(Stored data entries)
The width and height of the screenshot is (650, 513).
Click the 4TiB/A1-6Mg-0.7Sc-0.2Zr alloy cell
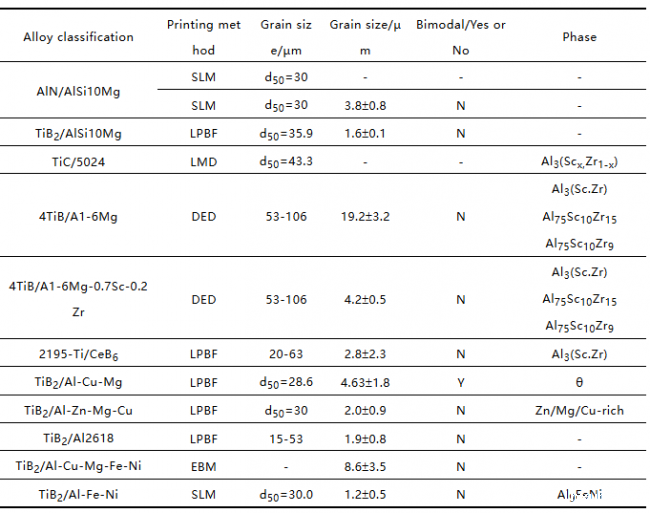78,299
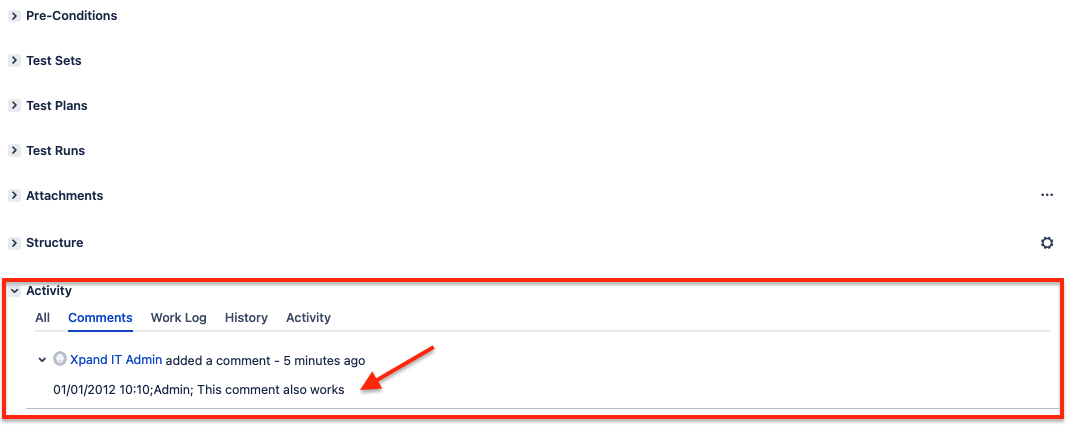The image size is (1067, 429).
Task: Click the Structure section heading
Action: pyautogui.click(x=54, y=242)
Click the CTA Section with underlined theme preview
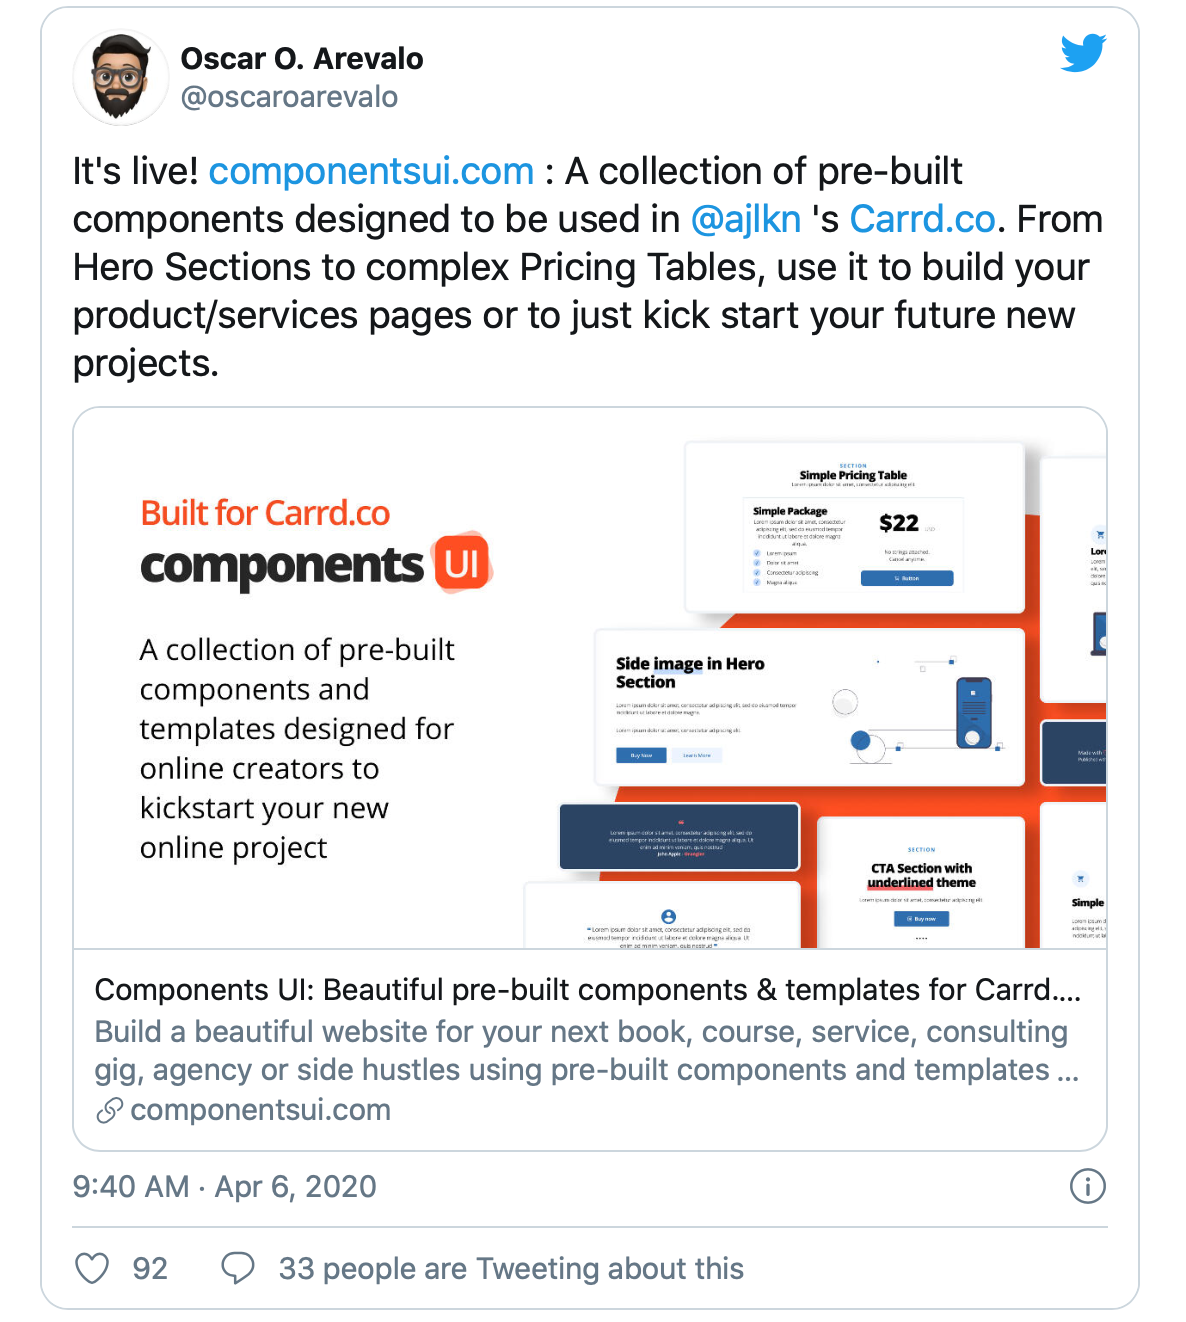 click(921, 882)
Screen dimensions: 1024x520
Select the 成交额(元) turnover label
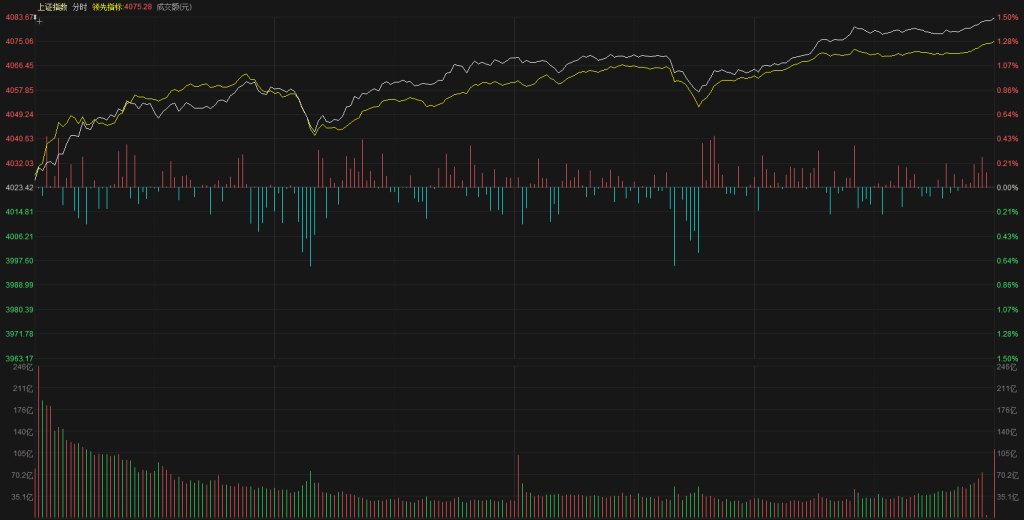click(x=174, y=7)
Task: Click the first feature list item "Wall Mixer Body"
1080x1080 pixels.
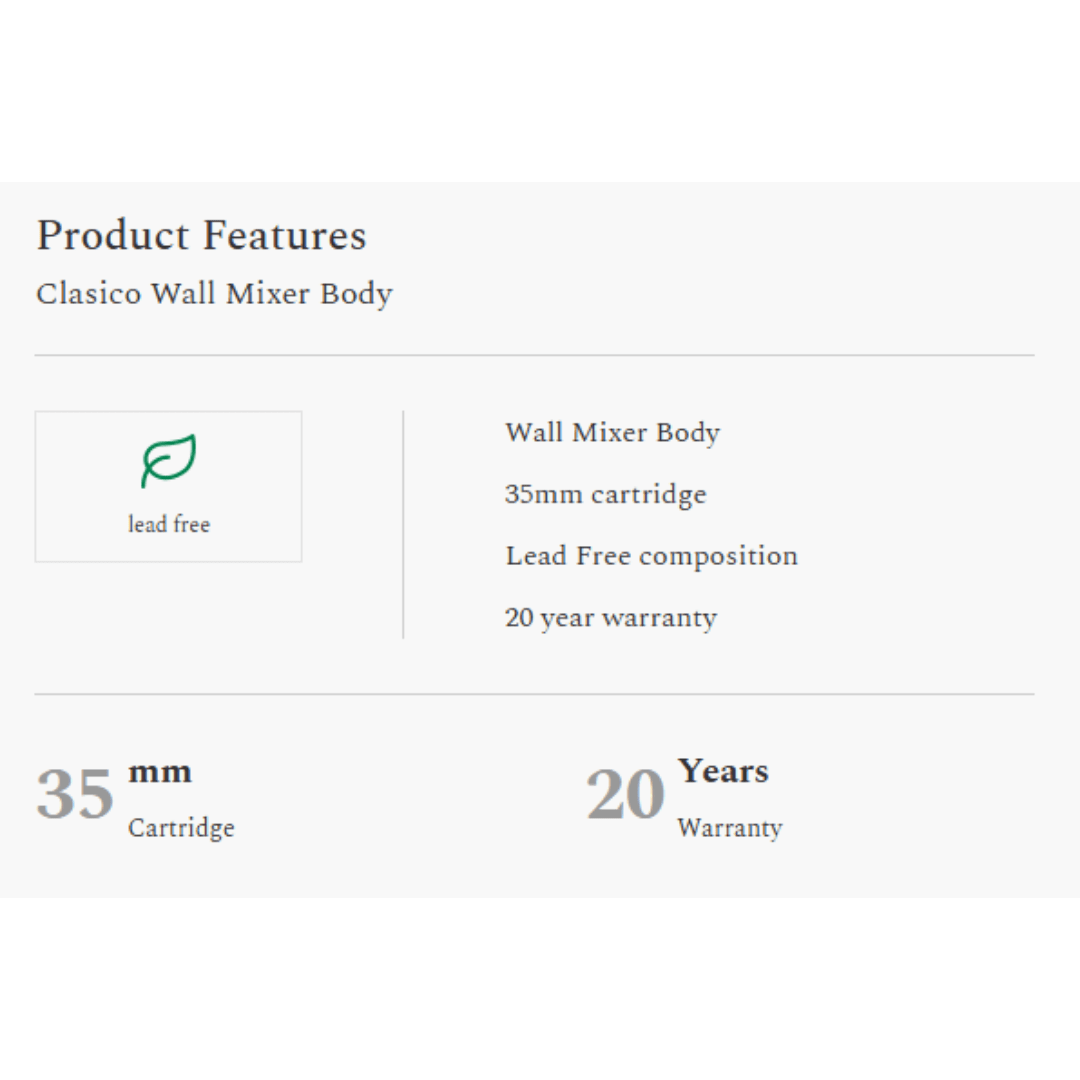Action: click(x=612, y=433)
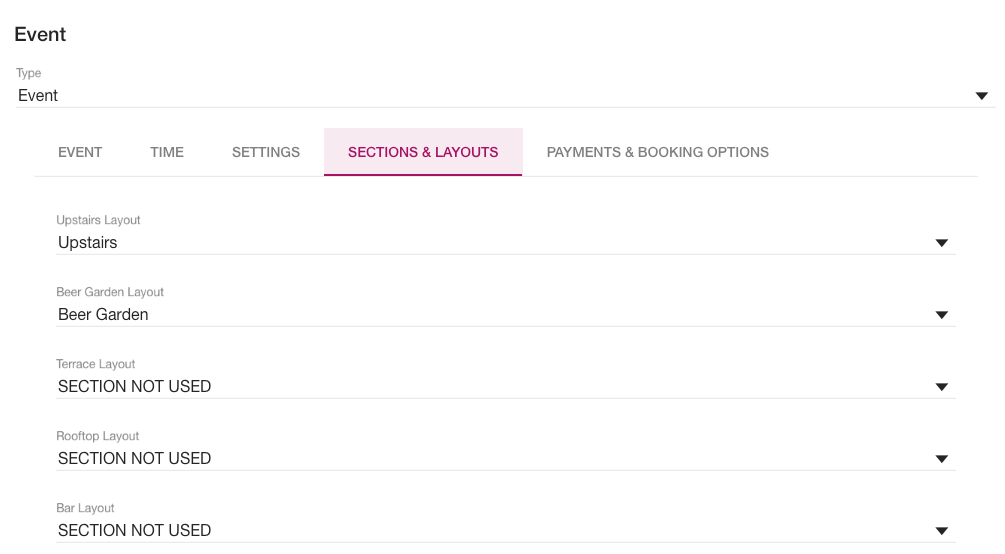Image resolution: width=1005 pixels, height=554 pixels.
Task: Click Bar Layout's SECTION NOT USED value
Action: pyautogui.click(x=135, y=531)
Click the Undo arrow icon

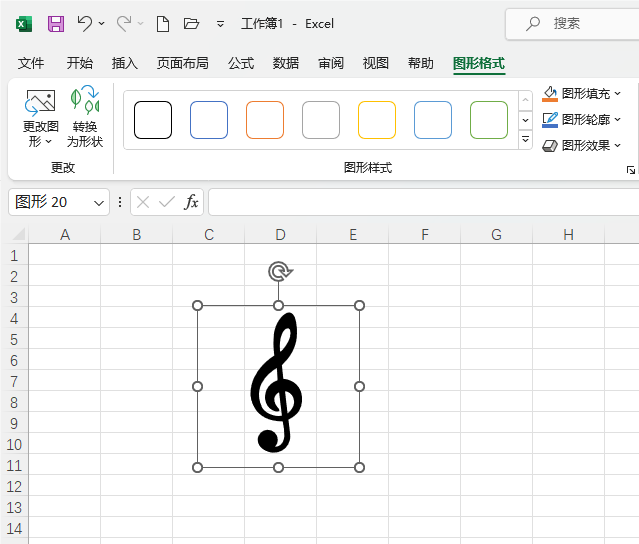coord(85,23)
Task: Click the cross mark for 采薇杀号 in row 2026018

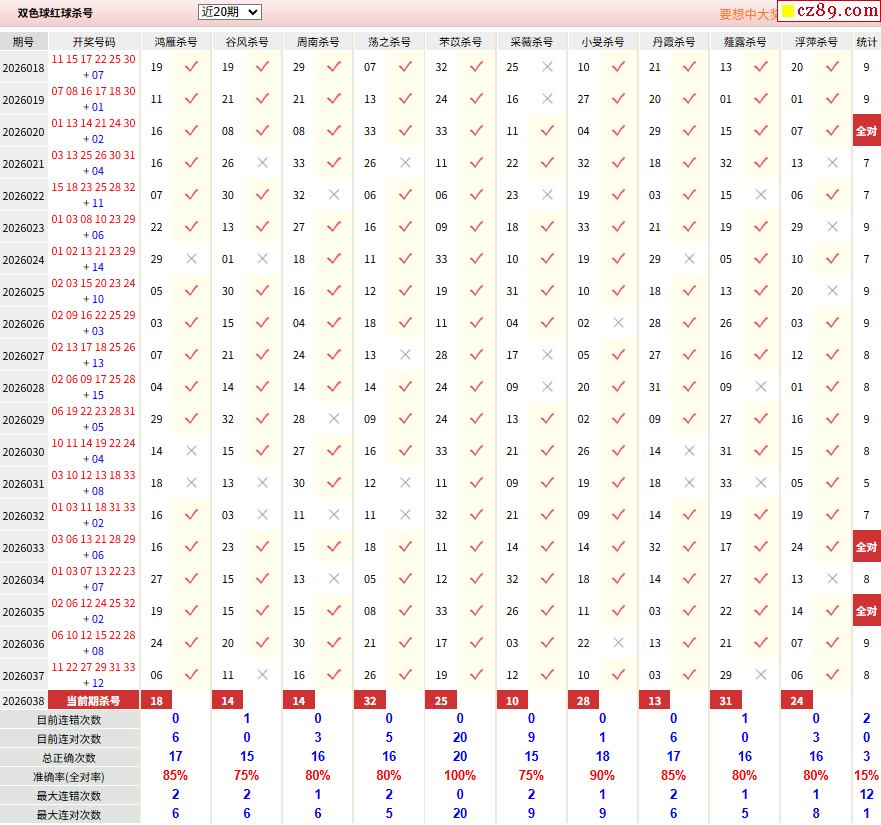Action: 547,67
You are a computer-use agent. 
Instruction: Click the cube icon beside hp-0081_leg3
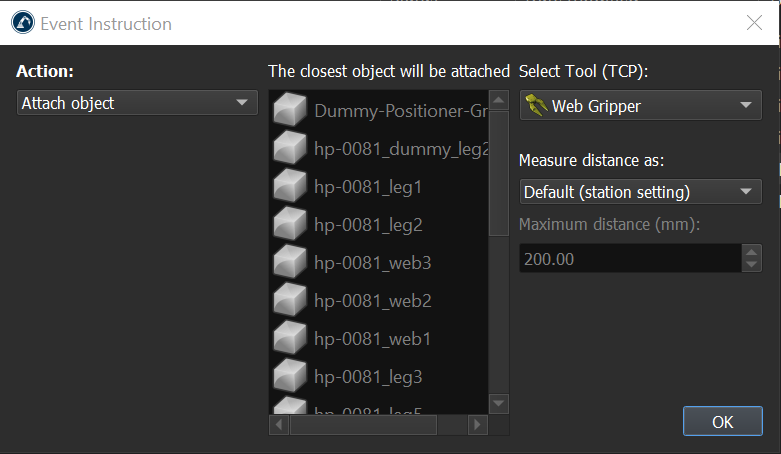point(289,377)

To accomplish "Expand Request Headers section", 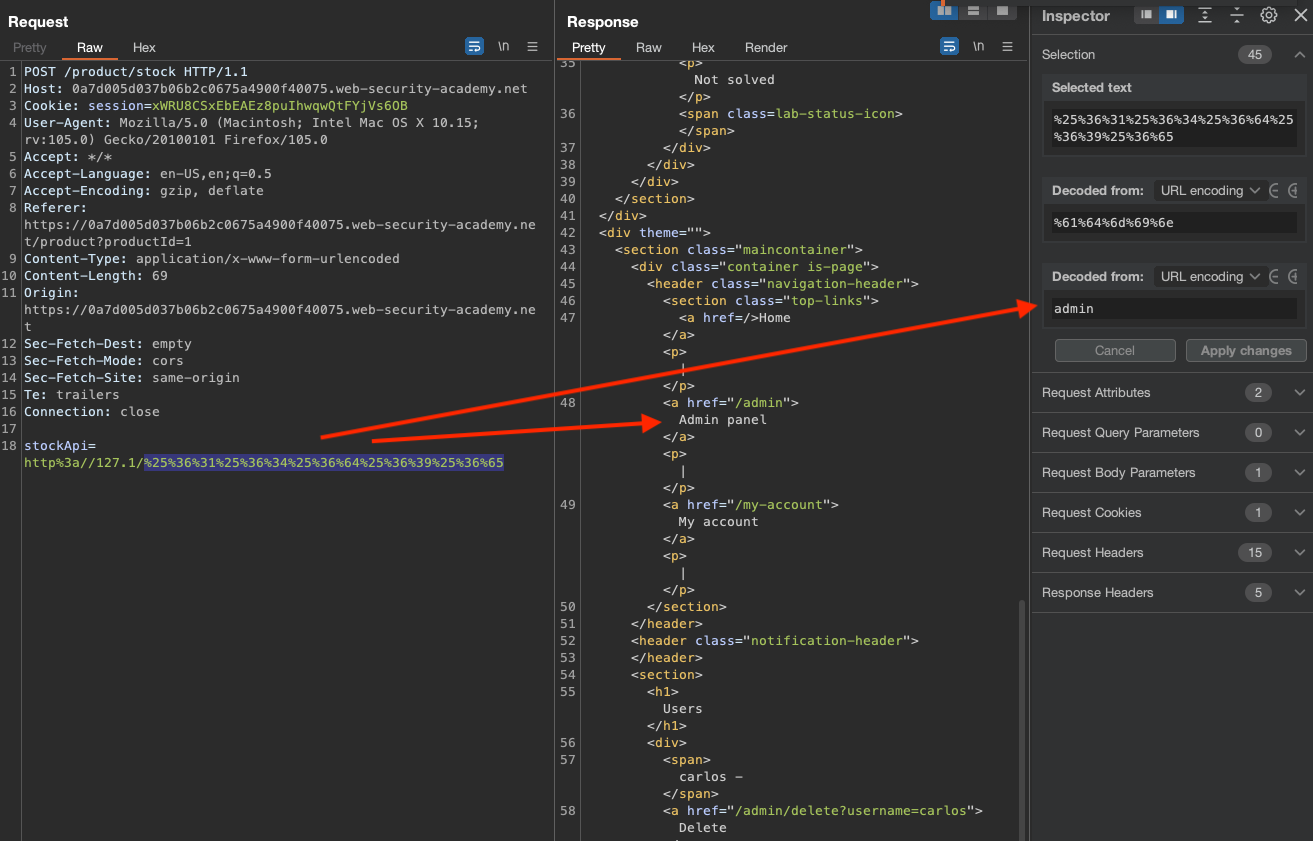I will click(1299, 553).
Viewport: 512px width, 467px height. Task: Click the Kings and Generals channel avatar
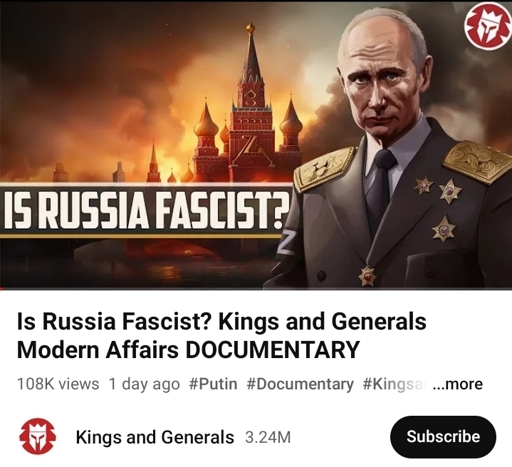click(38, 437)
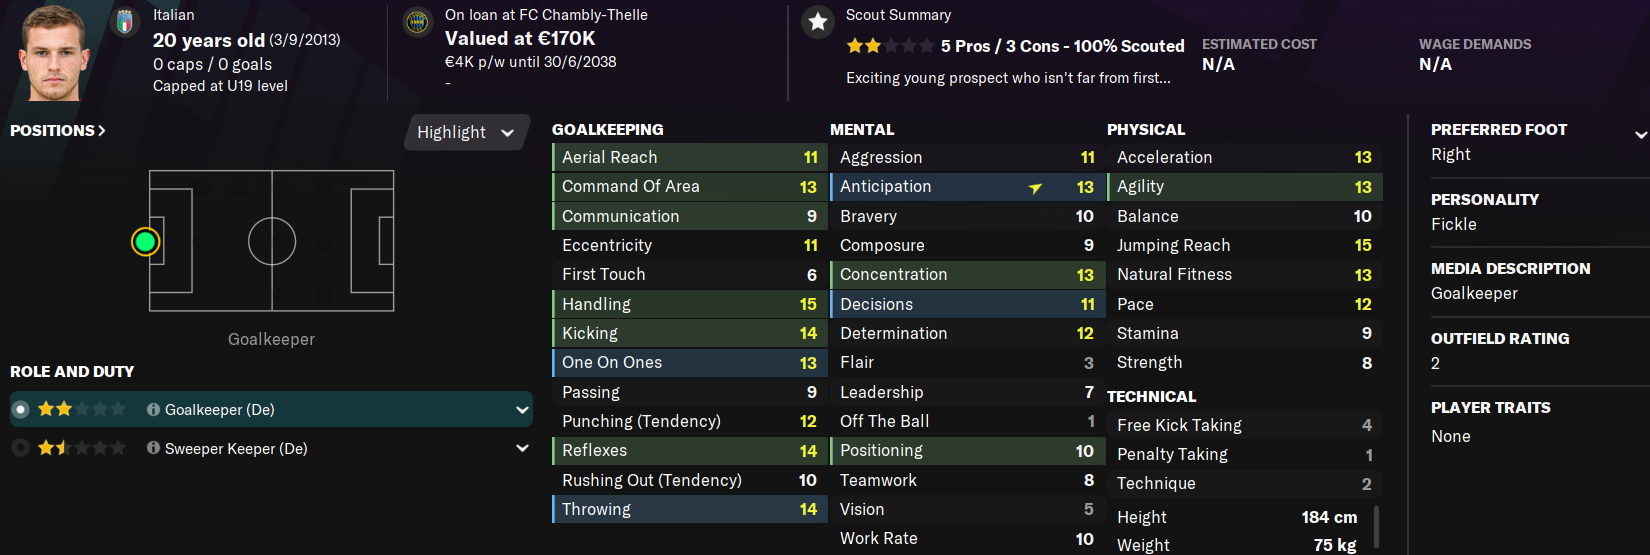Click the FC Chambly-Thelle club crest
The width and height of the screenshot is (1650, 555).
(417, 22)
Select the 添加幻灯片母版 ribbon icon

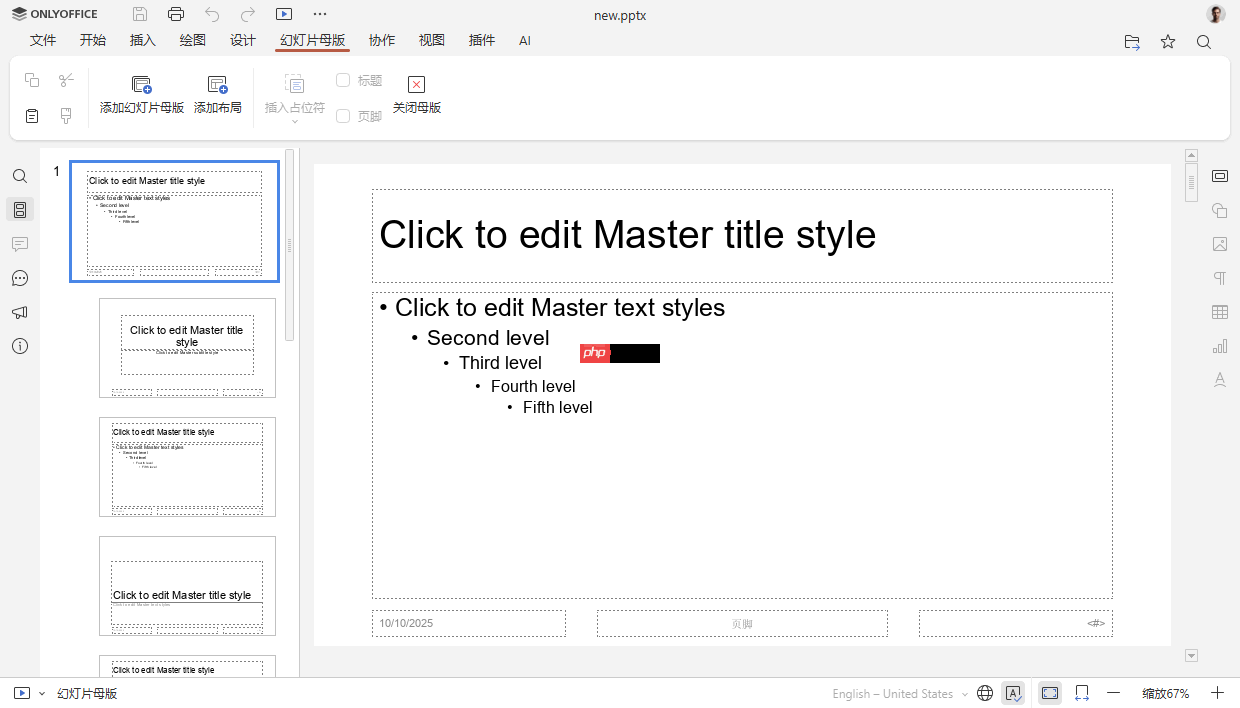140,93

▶ **Task objective**
Begin at the line with "Viewport: 512px width, 467px" and end at the last line of the data above. Reproduce those lines exactly, but not the pictures.

▶ **Exercise response**
Viewport: 512px width, 467px height. Task: Click the Kings and Generals channel avatar
click(38, 437)
Click the FC Chambly-Thelle club crest
The width and height of the screenshot is (1650, 555).
(417, 22)
Select the 添加幻灯片母版 ribbon icon

140,93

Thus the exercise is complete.